If this does not show the worthlessness of wind power, I don’t know what does! Its value is minimal when the wind blows; it only has any real value when the wind does not blow!
But because of subsidies, wind farms rake in the money whether the wind blows or not; their price is guaranteed. It is dispatchable generators, such as gas and nuclear, which have to pay for this market volatility.
8 Comments
Comments are closed.
Can anyone spell “S. C. A. M” ?
It’s not the government who pays – it’s electricity bill payers.
Aside from some energy intensive large industrial users everyone else gets to pay a per MWh charge, raised from electricity retailers mainly via the Interim Levy
https://app.powerbi.com/view?r=eyJrIjoiOGUzYmZkOGMtNGZmNy00NmU3LTg5YmItMTM2ZjRjZmMxM2E3IiwidCI6IjE4NWQzYzI1LWE1ZmItNGUxMS05ZWQ1LTgwNDVkMGJjNjU4NyJ9&pageName=ReportSection80209e97cbd805a10aea
with an advance deposit which is adjusted quarterly, and a retrospective true-up which is usually a refund, since the ILR and payment in advance are designed to ensure that the LCCC has enough cash to pay out on CFDs.

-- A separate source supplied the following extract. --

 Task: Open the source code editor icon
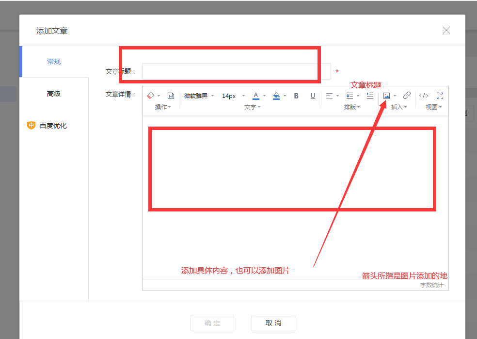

CFD refunds tend to be much in arrears, as the ILR is never negative.
Labour’s election leaflet claims “Labour’s plan to switch to GB Energy will cut your energy bills for good, making families up to £1400 better off a year”! The starting numbers for this claim include this, in their policy document:
“Last summer, the price of gas was nine times higher than that of renewables, and it remains significantly higher. In 2021, industrial users were paying 62 per cent more for their electricity than the international median, even before Russia’s illegal invasion of Ukraine.” They don’t appear to be using the same set of statistics.
I don’t think they’re using any statistics at all. The numbers are entirely made up. If you can point to online sources I can cite, I think I might make a complaint to the https://uksa.statisticsauthority.gov.uk/contact-us/
According to the ASA
Who do I contact if I’m concerned that a statistic used in an online political ad is inaccurate or misleading?
The UK Statistics Authority and its executive arm the Office for Statistics Regulation (OSR) work to promote and safeguard the production and publication of official statistics. In advance of elections and referendums, the UK Statistics Authority and OSR encourage political parties to ensure that:
statistical sources should be clear and accessible to all
any caveats or limitations in the statistics should be respected
campaigns should not pick out single numbers that differ from the picture painted by the statistics as a whole
If you see an online ad which doesn’t take this guidance into account, then they can help.
The sources are unclear, other than the spoutings of Miliband: there are no caveats, and the cherry picked numbers are entirely misleading and wrong.
We voted the demonstrably insane Labor Party in 2022 replete with its swivel-headed propellor-hat-wearing climate zealot “energy” minister along with cast iron (aka “jelly”) promises of $275 off our electricity bills. Well I’ll be damned, Australian bills have sky-rocketed and the cretins in charge promise us much more of the same. It’s time you re-colonised – hmmm, hang on, I just checked out your political scene. We’re all stuffed!
Gosh! £1400 a year better off, they will be paying me then!
But they do say ‘up to’. So could be anywhere between 0 and 1400!
Who is in charge of the CfD scam, Al Gore?